I can plonk them faster than they can type in a new alias, and I
optimized my killfile for fast lookups (hence the requirement for an
exact match on the From: line), but geez. And I suspect the Bayesian
approach would even get posts that quote too much of others I don't
like. That would be all k3wl and stuff.

Alexander G. M. Smith

unread,
Sep 5, 2002, 9:45:00 AM9/5/02
to
Jøhnny Fävòrítê (it means "Japanese Sandman") wrote:
> I can plonk them faster than they can type in a new alias, and I
> optimized my killfile for fast lookups (hence the requirement for an
> exact match on the From: line), but geez. And I suspect the Bayesian
> approach would even get posts that quote too much of others I don't
> like. That would be all k3wl and stuff.

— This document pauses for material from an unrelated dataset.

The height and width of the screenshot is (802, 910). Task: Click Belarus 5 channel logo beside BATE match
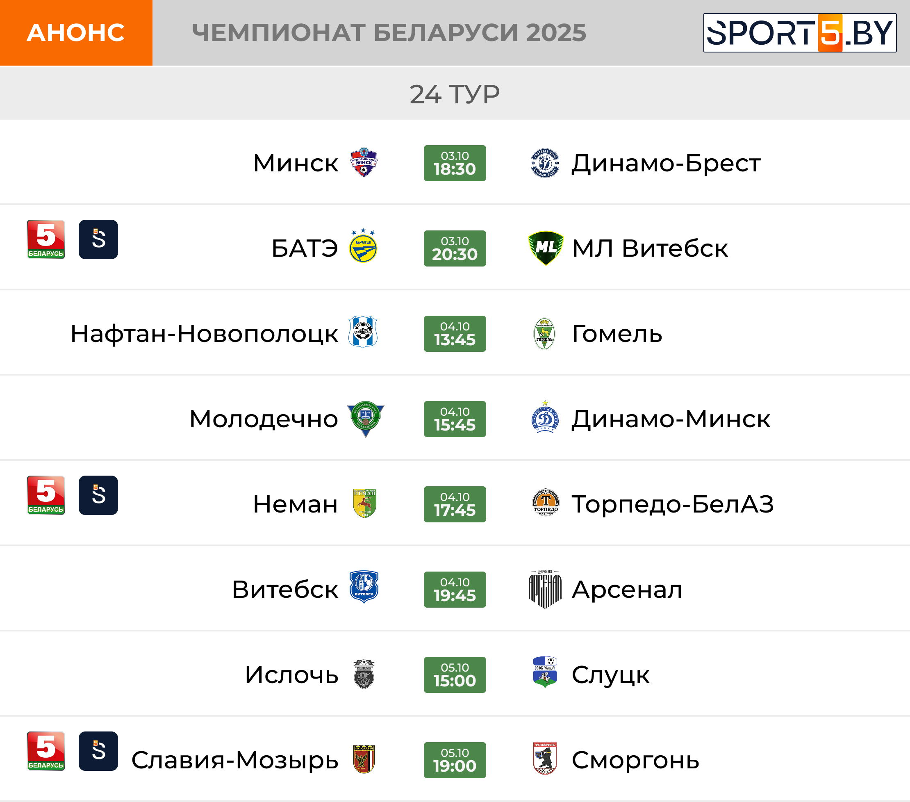46,240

And kill those make money fast articles too!

- Alex

Jøhnny Fävòrítê (it means "Japanese Sandman")

unread,
Sep 6, 2002, 12:06:55 PM9/6/02
to
Alexander G. M. Smith wrote:
> And kill those make money fast articles too!

See, that's why you should get a Newsguy account. Spam is almost
unheard of here. They even filter out the meowers, by virtue of not
allowing massive cross-posting.

Today it looks like they weren't able to filter out the guy posting one
message in Spanish to almost every newsgroup I subscribe to, but that's
a very rare exception.

My biggest USENET spam problem is regular people replying to spam I
can't see with their witty retorts. "No, I will NOT buy your advertised
product. Would you like to know why? Because you, sir, are a SPAMMER!
And if you don't stop it, I will APPLY SOME SERIOUS KILLERATIONISM ON
YOU UNTIL YOU ARE TOTALLY COMPLETELY DEAD. There! I guess I showed
YOU, didn't I? Go forth and do not spam again. Wow, you guys sure are
LUCKY to have ME dealing with your SPAM problem around here."